La fiaccolata è partita alle 20,30 da piazza Cavour ed è terminata alla Sms Pace e Lavoro della Valle di Vado dopo aver attraversato le vie del centro cittadino. In prima linea al fianco dei lavoratori c’era anche la neo sindaco Monica Giuliano: “E’ un’iniziativa molto importante, un segno di grande solidarietà tra le persone che stanno vivendo un momento di profonda sofferenza. Vado ha bisogno di ripartire, ma questo vale per l’intera Provincia”.
“Questa sera – ha proseguito Giuliano – manifestiamo il disagio e la difficoltà a far ripartire certi processi. Per risolvere questa situazione abbiamo bisogno della collaborazione di tutti i soggetti coinvolti ed il Comune farà la sua parte. Ci sono delle attività che verranno sviluppate nei prossimi mesi e dobbiamo portare a casa tutto: abbiamo delle risorse importanti, a partire dal porto e dalle aree retroportuali, e su quelle dovremo orientare i nostri percorsi. Abbiamo anche delle vertenze aperte molto molto complesse e su queste partite, a partire da Tirreno Power, dobbiamo portare a casa il massimo dei risultati in termini di lavoro e soprattutto di progetti di riqualificazione importante”.
Il sindaco, per finire, ribadisce come l’amministrazione abbia intenzione di giocare un ruolo attivo nella ripresa: “Lo potremmo fare, ritengo, con la compartecipazione di tutti gli enti, Regione e Ministeri. Dalla nostra noi ci saremo, siamo qui vicini ai lavoratori, ma soprattutto ci siederemo a tutti i tavoli istituzionali affinché tutti i processi possano ripartire nel modo giusto per il territorio non solo vadese, ma per un’intera provincia”.
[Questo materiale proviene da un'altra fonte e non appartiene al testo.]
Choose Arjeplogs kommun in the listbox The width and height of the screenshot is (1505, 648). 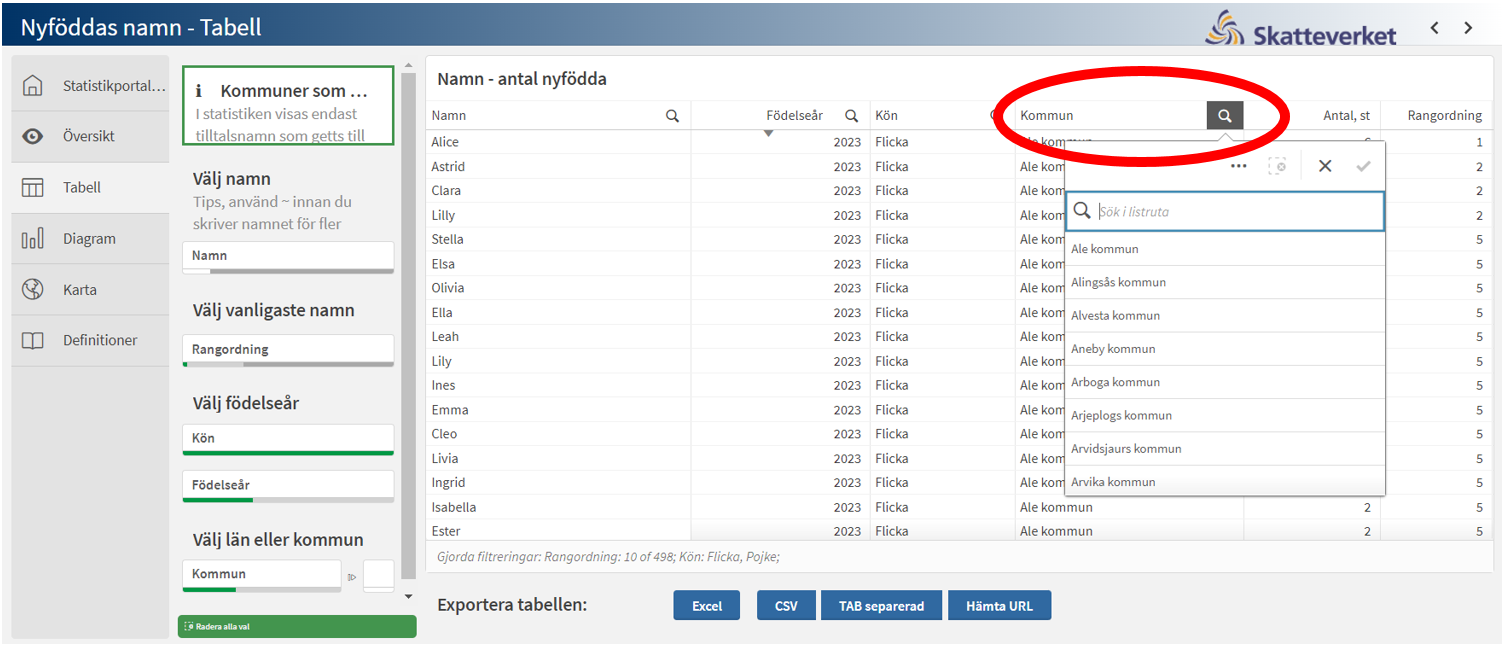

All’iniziativa non potevano mancare i lavoratori di Tirreno Power che ovviamente chiedono a gran voce che si faccia il possibile per far ripartire la centrale: “Siamo qua perché è importante questa fiaccolata – spiega Maurizio Perozzi Rsu TP -. Riteniamo indispensabile dare speranza per il futuro e cercare di creare lavoro. Soprattutto in questo territorio falcidiato dalla disoccupazione è indispensabile riuscire a dare una speranza alle persone. Chiediamo che si possa creare lavoro, che possa riaprire la centrale che dà lavoro a oltre 600 dipendenti e che tutte le altre aziende, anche quelle più piccole, riescano a trovare un qualcosa per poter ripartire”.
Presenti anche i lavoratori della Bombardier che, attraverso Bruno Martinazzi della Rsu, spiegano: “Noi siamo qui in segno di solidarietà verso i nostri colleghi di altre realtà del comprensorio di Vado Ligure che sono in crisi. Anche Bombardier comunque partecipa a questa manifestazione perché, ad oggi, non ha una situazione migliore di quelle che oggi stiamo rappresentando tutti assieme”.